Et si les boues d’épuration valaient de l’or ? | Koter Info - La Gazette de LLN-WSL-UCL | Scoop.it

Photo : des chercheurs de l’Arizona State University ont mesuré la quantité des métaux présents dans les boues d’épuration et évalué leur valeur. Une véritable mine d’or... © Michael Northrop, Biodesign Institute, ASU ; (lid) ASP, Inc./DollarPhotoClub.com, (gold) Clearviewstock/iStockphoto

 

 

Et si les boues d’épuration valaient de l’or ?

 

En France, la production de boues d’épuration représentait 1,8 million de tonnes de matière sèche en 2009. Des déchets encombrants qui contiennent pourtant de nombreux métaux, précieux ou non. Cette matière pourrait bien être valorisée estiment aujourd’hui des chercheurs de l’Arizona State University. 

 

Le traitement des eaux usées s’accompagne de la production d’une grande quantité de boues d’épuration.

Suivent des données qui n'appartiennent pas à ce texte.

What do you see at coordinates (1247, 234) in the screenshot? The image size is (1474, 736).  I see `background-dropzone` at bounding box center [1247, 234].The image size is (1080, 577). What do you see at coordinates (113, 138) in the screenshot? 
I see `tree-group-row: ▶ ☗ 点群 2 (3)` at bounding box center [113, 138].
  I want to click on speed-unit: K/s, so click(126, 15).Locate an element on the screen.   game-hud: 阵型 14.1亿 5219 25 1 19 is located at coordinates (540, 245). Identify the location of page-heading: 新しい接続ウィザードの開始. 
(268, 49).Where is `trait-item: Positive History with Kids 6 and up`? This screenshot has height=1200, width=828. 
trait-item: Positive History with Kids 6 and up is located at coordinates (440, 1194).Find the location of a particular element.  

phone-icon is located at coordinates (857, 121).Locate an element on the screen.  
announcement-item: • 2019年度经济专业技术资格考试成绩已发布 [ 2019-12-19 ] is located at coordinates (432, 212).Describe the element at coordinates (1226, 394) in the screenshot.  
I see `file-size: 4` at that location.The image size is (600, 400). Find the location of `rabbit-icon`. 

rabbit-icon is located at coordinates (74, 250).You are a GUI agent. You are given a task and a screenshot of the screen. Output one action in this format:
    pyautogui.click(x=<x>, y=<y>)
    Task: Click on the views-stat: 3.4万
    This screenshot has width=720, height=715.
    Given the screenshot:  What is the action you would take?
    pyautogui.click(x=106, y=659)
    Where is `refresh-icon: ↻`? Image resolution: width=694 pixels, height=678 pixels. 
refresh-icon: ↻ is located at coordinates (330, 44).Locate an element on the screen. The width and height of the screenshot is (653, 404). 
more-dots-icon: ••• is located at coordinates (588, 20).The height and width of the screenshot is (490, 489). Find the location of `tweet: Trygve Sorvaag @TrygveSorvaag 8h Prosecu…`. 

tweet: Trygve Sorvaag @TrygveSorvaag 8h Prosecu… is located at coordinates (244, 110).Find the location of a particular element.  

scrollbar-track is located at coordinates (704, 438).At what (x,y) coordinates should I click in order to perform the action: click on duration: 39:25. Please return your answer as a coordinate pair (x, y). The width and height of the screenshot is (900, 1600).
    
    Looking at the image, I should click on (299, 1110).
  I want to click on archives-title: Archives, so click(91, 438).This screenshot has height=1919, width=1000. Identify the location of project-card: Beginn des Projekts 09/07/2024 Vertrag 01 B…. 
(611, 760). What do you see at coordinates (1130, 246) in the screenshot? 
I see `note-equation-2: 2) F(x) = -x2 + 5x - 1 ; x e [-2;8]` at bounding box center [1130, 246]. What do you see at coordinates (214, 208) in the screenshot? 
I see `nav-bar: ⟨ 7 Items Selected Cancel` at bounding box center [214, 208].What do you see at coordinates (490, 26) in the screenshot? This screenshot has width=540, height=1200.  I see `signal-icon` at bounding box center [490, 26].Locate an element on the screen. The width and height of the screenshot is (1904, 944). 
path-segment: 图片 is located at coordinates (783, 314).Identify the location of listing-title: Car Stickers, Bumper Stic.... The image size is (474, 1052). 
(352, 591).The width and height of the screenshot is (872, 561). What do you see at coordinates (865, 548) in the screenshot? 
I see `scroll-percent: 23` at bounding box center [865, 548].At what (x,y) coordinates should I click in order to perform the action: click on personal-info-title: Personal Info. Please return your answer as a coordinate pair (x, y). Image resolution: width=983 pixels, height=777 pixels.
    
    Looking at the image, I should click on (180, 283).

Une quantité qui croît, d’années en années, conséquence de la croissance démographique et d’une réglementation qui devient de plus en plus stricte. Ainsi en 2003, la production de boues d’épuration était, en France, de 900.000 tonnes de matière sèche. En 2009, elle avait déjà atteint 1,8 million de tonnes. L’élimination de ces boues pose problème aux gestionnaires de stations d’épuration. Environ 60 % d’entre elles sont valorisés en agriculture. Mais la présence de contaminants dans ces boues a tendance à rendre de plus en plus délicat leur épandage.

 


11 millions d’euros de métaux dans nos égouts

 

Parmi les contaminants que l’on retrouve dans les boues d’épuration figurent toutes sortes de métaux. Les scientifiques de l’Arizona State University s’y sont intéressés de plus près. Ils ont d’abord rassemblé des boues venues de tous les États-Unis pour obtenir un échantillon représentatif. Ils ont ensuite analysé ce dernier à l’aide d’un spectromètre de masse capable d’identifier les différents éléments contenus dans la boue après ionisation dans un plasma super chaud.

 

Selon les résultats publiés en ligne sur Environmental Science & Technology, les boues d’épuration produites par une ville d’un million d’habitants en un an contiennent plus de 11 millions d’euros de métaux. Du platine, de l’argent, du cuivre, du fer, du zinc et même de l’or pour plus de 2 millions d’euros ! Les alchimistes cherchaient à transformer le plomb en or… peut-être auraient-ils dû s’intéresser de plus près à ce qui transite dans nos égouts.

 

 

Des questions concernant la faisabilité technique et économique

 

Ces résultats encourageront-ils à corriger le regard porté sur les eaux usées ? Quelques expérimentations ont déjà été lancées dans le but de valoriser ces métaux. Au Japon, par exemple, une station d’épuration située à proximité de nombreux fabricants d’équipements de précision aurait ainsi extrait près de 2 kg d’or dans chaque tonne des cendres issues de l’incinération de ses boues. L’expérimentation des chercheurs de l’Arizona State University, quant à elle, annonce qu’une tonne de boues contiendrait 16,7 grammes d’argent et 0,33 gramme d’or.

 

Et les métaux ne sont pas les seuls éléments de valeur que renferment les boues d’épuration. Ainsi aux États-Unis le Hampton Roads Sanitation District s’est lancé, en 2010, dans l’extraction de phosphore et d’azote qui sont ensuite vendus comme fertilisants. Une opération encouragée par une nouvelle réglementation visant à protéger la baie de Chesapeake. Mais, pour que ce type d’expérience se généralise, il faut encore que les techniques d’extraction se perfectionnent et deviennent plus rentables.

 

L’étude de l’Arizona State University ne s’est en effet pas intéressée au coût qu’engendrerait l’extraction des métaux contenus dans les boues d’épuration. Un point pourtant capital, ici comme ailleurs. Les chercheurs vont donc désormais se pencher sur la faisabilité économique, mais aussi technique. Car la plupart du temps, les métaux cachés dans les boues d’épuration s’y trouvent à l’état de particules microscopiques ou complètement dissoutes. Les spécialistes se montrent toutefois optimistes. Il faut dire que laisser ainsi ces métaux dans les boues d’épuration se paie aussi en pollution et risque pour la santé publique.